NEW YORK (Reuters) - Panicked investors are dumping shares of Fannie Mae FNM.N and Freddie Mac FRE.N, but derivatives trading is likely to continue normally with two of the largest players in the market, a trade group official and a bank risk manager said.
Shares of the two ailing government-sponsored enterprises have plummeted in recent weeks as shareholders braced for a possible nationalization.
However, what’s bad for shareholders will likely have minimal impact on either debt holders or banks that have derivatives trades with Fannie Mae or Freddie Mac, said one risk manager.
“To the extent that they’re nationalized, they’re not going to default on their debt or derivative obligations,” said Robert McWilliam, an official in counterparty exposure management at the Royal Bank of Scotland.
“I’d be pretty relaxed about that,” he added, explaining the bank has collateral arrangements with the entities and its positions are margined.
The two largest mortgage finance companies are among the largest users of interest-rate swaps.

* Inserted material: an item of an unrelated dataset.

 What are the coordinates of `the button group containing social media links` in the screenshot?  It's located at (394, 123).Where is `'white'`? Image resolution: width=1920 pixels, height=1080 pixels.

These derivatives can be used to lock-in interest rate expectations and help the two manage the risks in their combined portfolio of mortgages, which totals more than $1 trillion.

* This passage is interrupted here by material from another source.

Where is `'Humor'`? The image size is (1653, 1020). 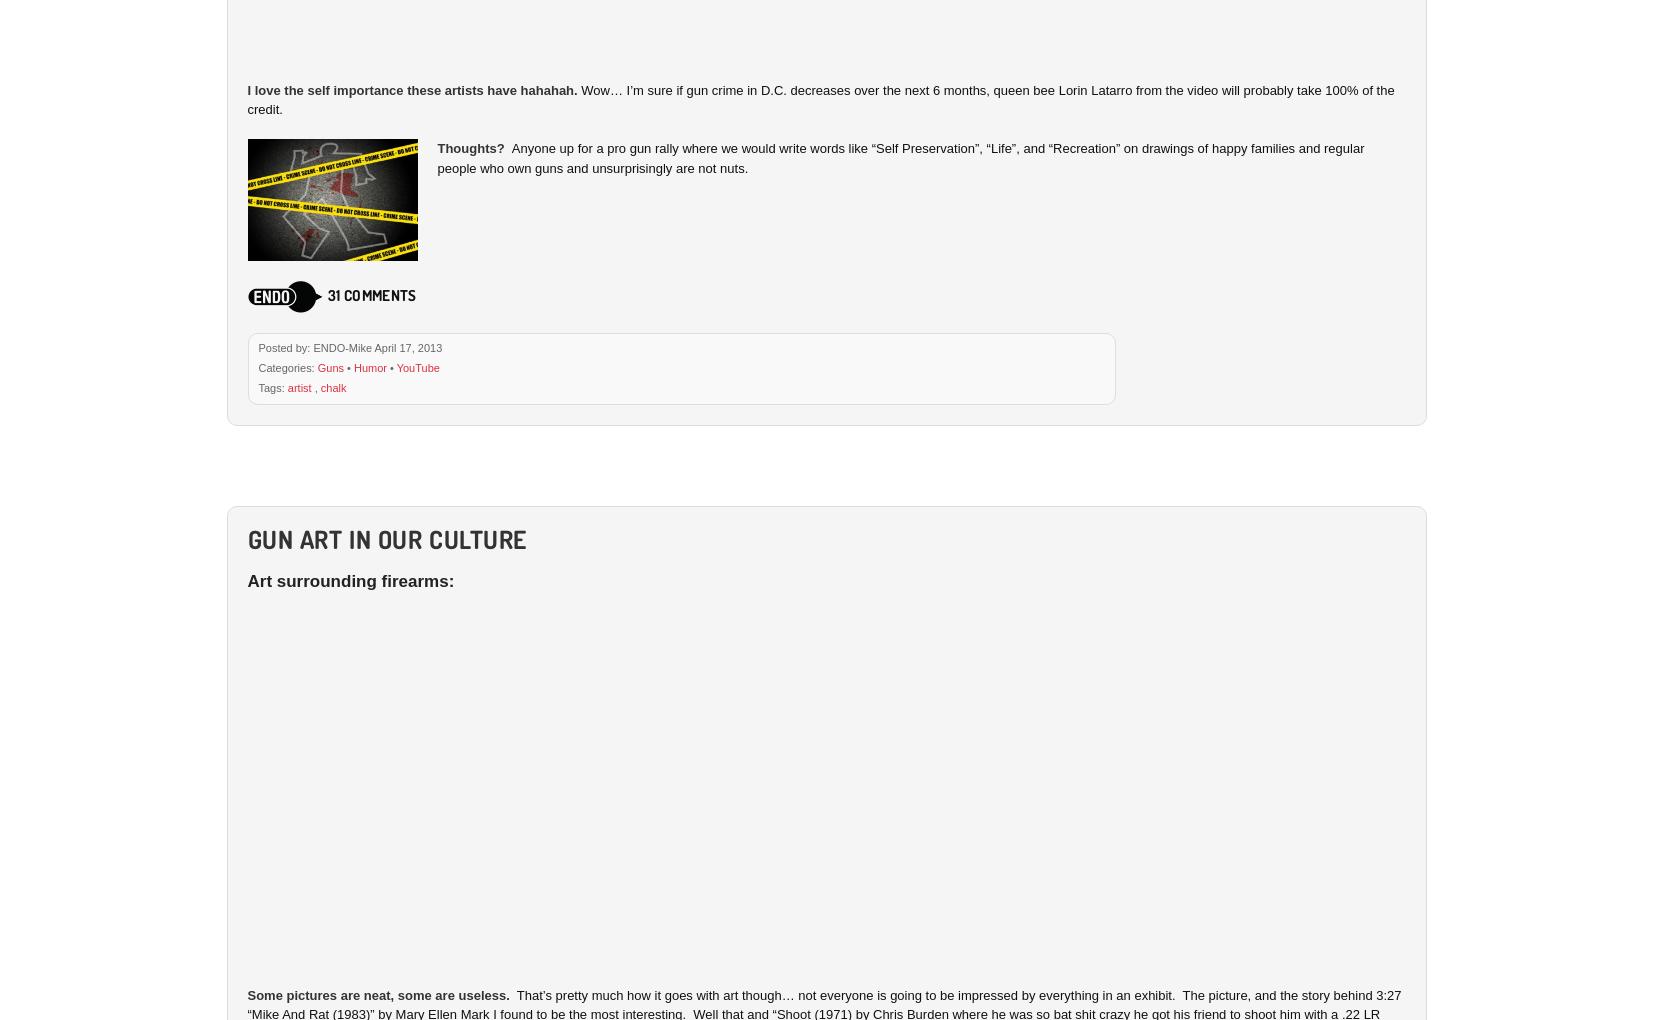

Bob Pickel, chief executive of trade organization the International Swaps and Derivatives Association, added McWilliam’s view is held widely.
“I think most parties would look at it as the U.S. government stepping in and guaranteeing the obligations of Fannie and Freddie,” Pickel said.
“To that extent a counterparty to a derivatives contract with Fannie and Freddie would take great comfort in that,” Pickel added.
Both Fannie and Freddie have posted large write-downs on their mortgage portfolios as a result of the credit crisis and record home loan defaults.
Fannie Mae has derivatives contracts referencing more than $1.14 trillion of fixed income instruments, while Freddie Mac holds contracts referencing more than $1.3 trillion.